La fiscalité a été au coeur du discours à saveur électorale du premier ministre Philippe Couillard qui s'est adressé jeudi matin aux maires des municipalités du Québec lors des 97es assises annuelles de l'Union des municipalités du Québec (UMQ) qui se tiennent à Gatineau.

« Je considère que la fiscalité municipale a besoin d’un électrochoc et on va lui en donner un », a promis M. Couillard qui a profité de ce discours pour dresser aussi un bilan de son mandat alors que l'échéance électorale approche.

Le premier ministre s'est engagé à transférer un point de la taxe de vente du Québec (TVQ) aux municipalités. Il s'agissait d'une des revendications des maires. Cet engagement dépendra toutefois de la réélection des libéraux à l'automne prochain.

Il a aussi proposé un partenariat avec les municipalités qui reposerait sur la « créativité », promettant d'assurer le paiement des taxes foncières des immeubles appartenant à la province.

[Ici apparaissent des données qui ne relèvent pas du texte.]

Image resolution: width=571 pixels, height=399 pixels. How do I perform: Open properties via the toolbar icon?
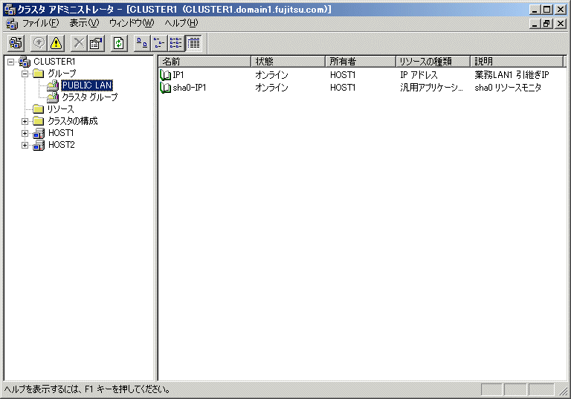[95, 43]
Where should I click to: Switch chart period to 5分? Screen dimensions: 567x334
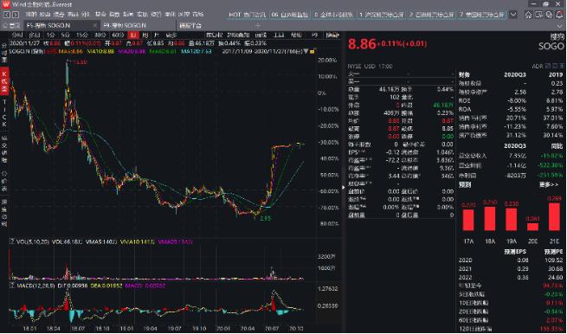pyautogui.click(x=65, y=35)
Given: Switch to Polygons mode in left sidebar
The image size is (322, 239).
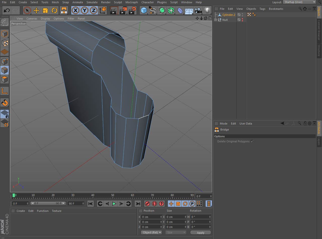Looking at the screenshot, I should [x=5, y=79].

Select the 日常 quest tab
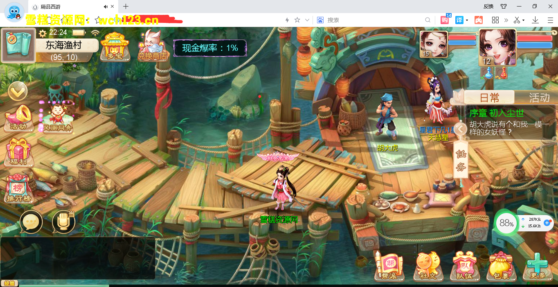click(490, 97)
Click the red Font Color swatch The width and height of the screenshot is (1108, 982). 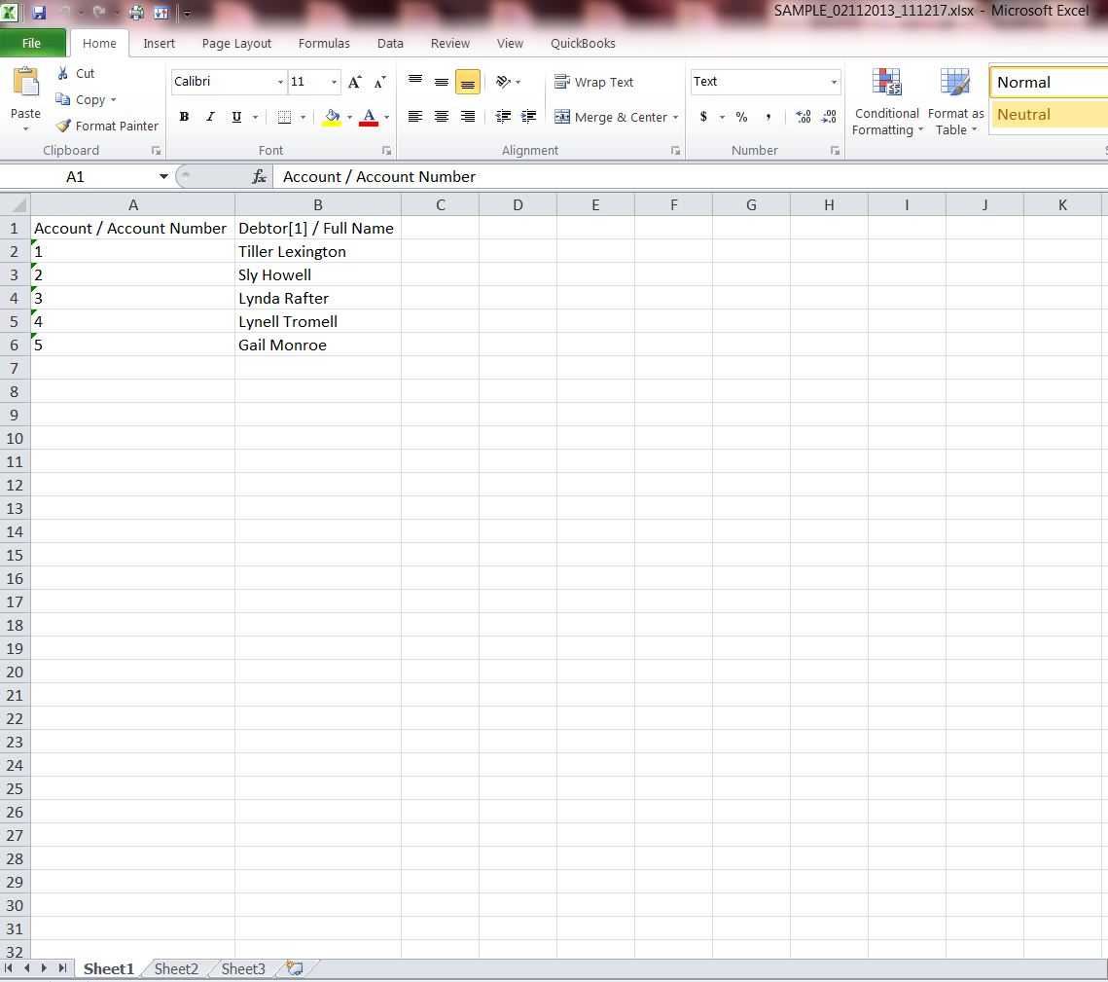pyautogui.click(x=369, y=117)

M. Couillard a profité de cette tribune pour dresser un bilan positif de son mandat en matière d'économie. « On enregistre la plus forte croissance des 20 dernières années », a-t-il poursuivi, tout en soulignant un taux de chômage « jamais vu depuis 30 ans. »

Projet de train léger à Gatineau

Le premier ministre s'est engagé à appuyer un projet de train léger à Gatineau qui s'arrimera avec celui d'Ottawa. Philippe Couillard affirme que Québec va « soutenir un projet structurant » pour la Ville de Gatineau afin que les résidents puissent maintenir leur qualité de vie.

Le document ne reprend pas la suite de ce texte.